Businesses have been warned to schedule one-on-one time with staff and train them to take on responsibility, or risk becoming so wrapped up in the day-to-day management of their companies that employees will start leaving, according to a new survey.

The survey of 501 office professionals in Australia found 93% believe a good career coach is mandatory for job satisfaction, but one in four said they hadn’t received any direct coaching from their manager, while 16% say they get it just once a year.

Robert Half director Andrew Morris warned SmartCompany readers that entrepreneurs can get caught up in the day-to-day aspects of running a business, while more strategic approaches to managing staff can fall by the wayside.

“There are some really basic things entrepreneurs can do, and one is just making sure you get people away from their desk and meet with them,” he says.
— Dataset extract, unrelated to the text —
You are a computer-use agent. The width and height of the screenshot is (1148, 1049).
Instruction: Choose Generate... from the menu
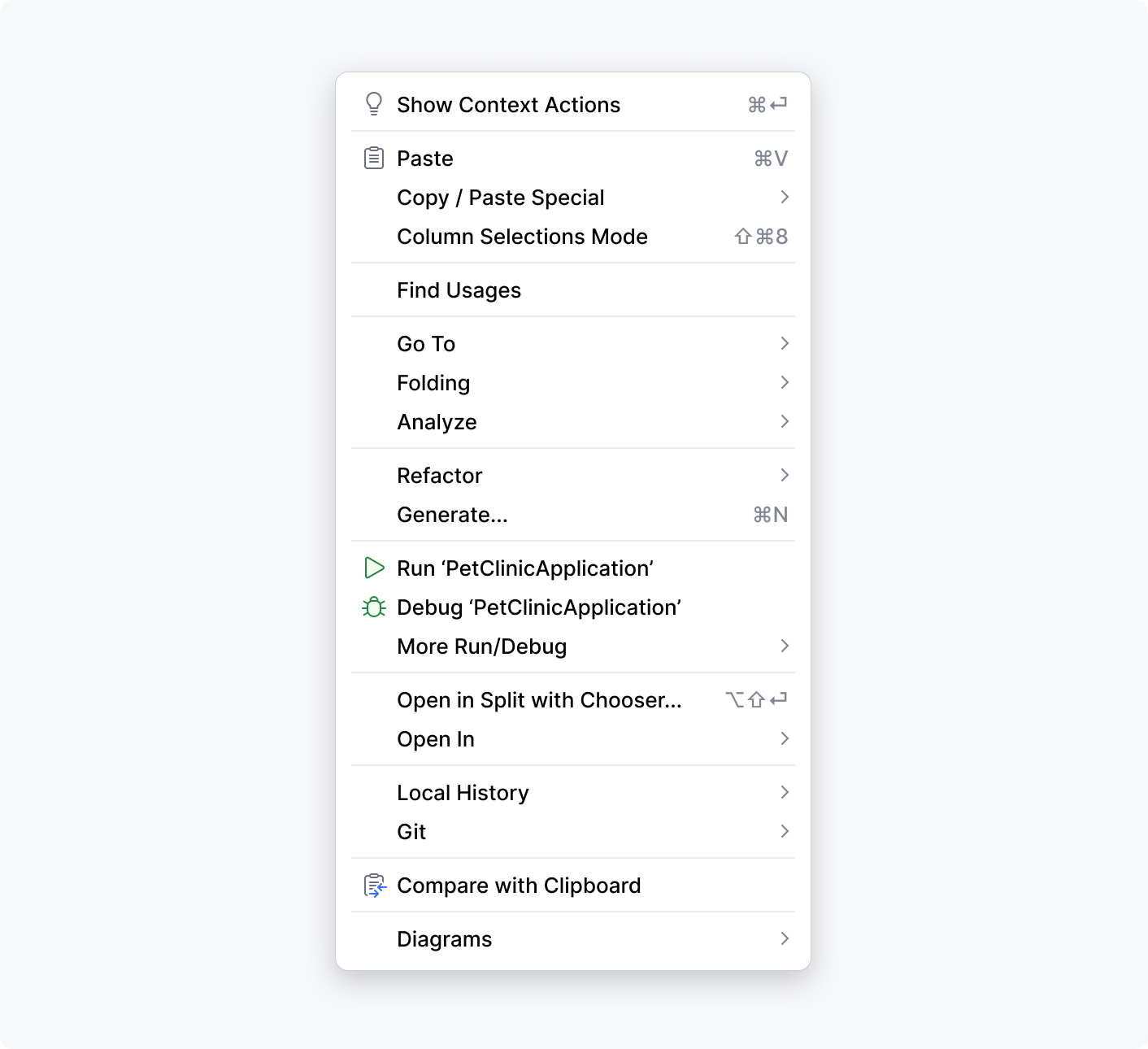coord(452,515)
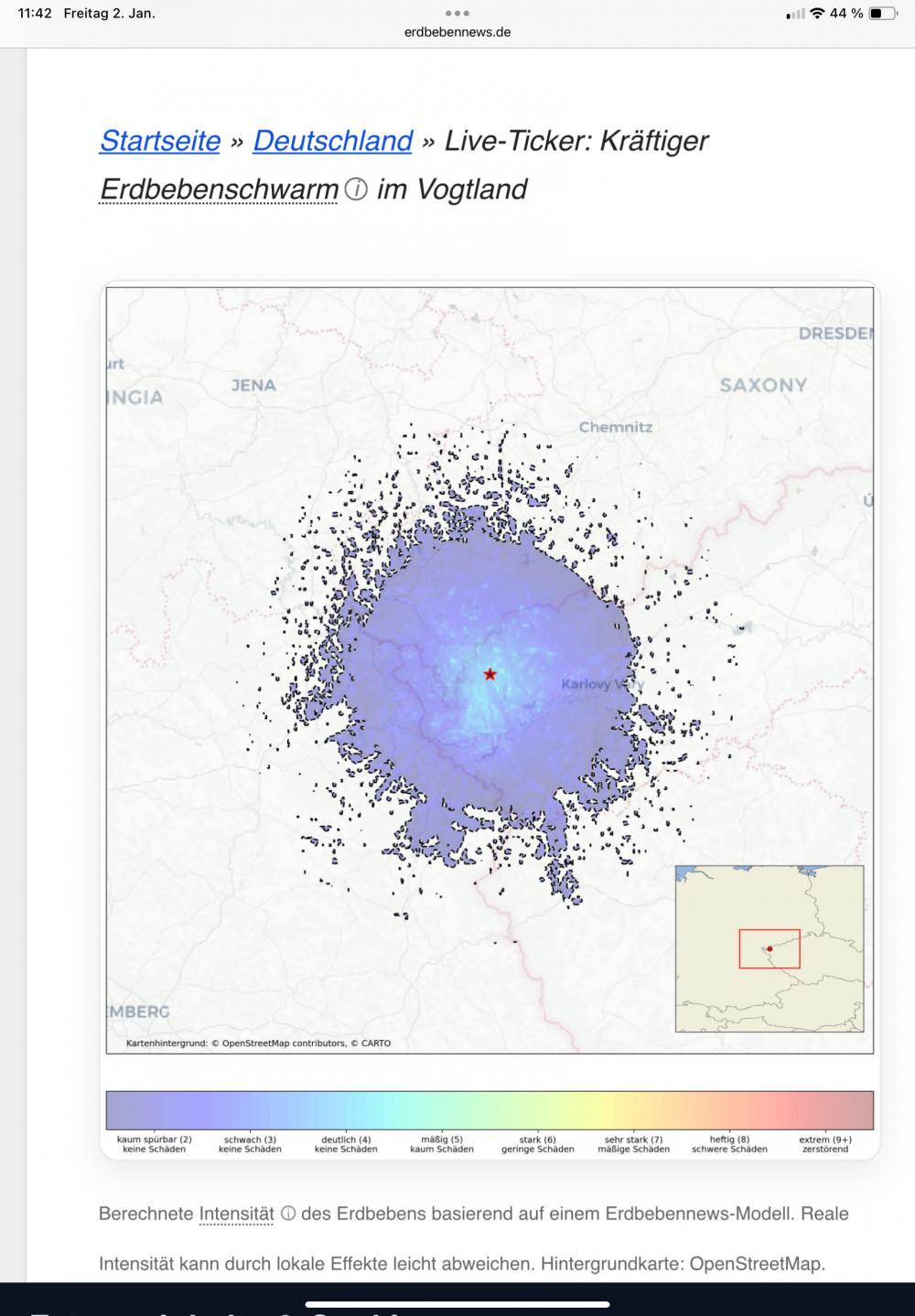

Morris says businesses actually need to stop and schedule regular catch ups with each employee to give them feedback. That could be as often as once a week, or once a month – just as long as it happens more than once a year.

“Many entrepreneurs just get chained to their desk and they don’t meet with people. So it’s important they go into a meeting room, and be quite strategic about what someone is doing well and what they aren’t doing well.”

The other point Morris makes is that entrepreneurs often don’t leave people to their own devices to make decisions. This can have disastrous effects – people will leave a company if they aren’t given enough control.

“A lot of people treat employees like goldfish. It’s easier to give them an answer than for them to come up with it by themselves. The answer to this is through effective questioning.

“When someone has an issue, you should work with them and ask them questions like, ‘What do you think you should do?’ Whether it’s an issue with a client or something else, role play it, get them to deal with it, and then have them do it.”

Morris says this should be built into what entrepreneurs are doing in their businesses to make sure staff are properly trained. Otherwise, he says, staff will leave for opportunities elsewhere.

“Entrepreneurs tend not to trust the people under them to do their job, so they take more and more on themselves. People never feel empowered, and then they go.

“You need to empower the people below you, and get away from that day-to-day aspect to do some coaching.”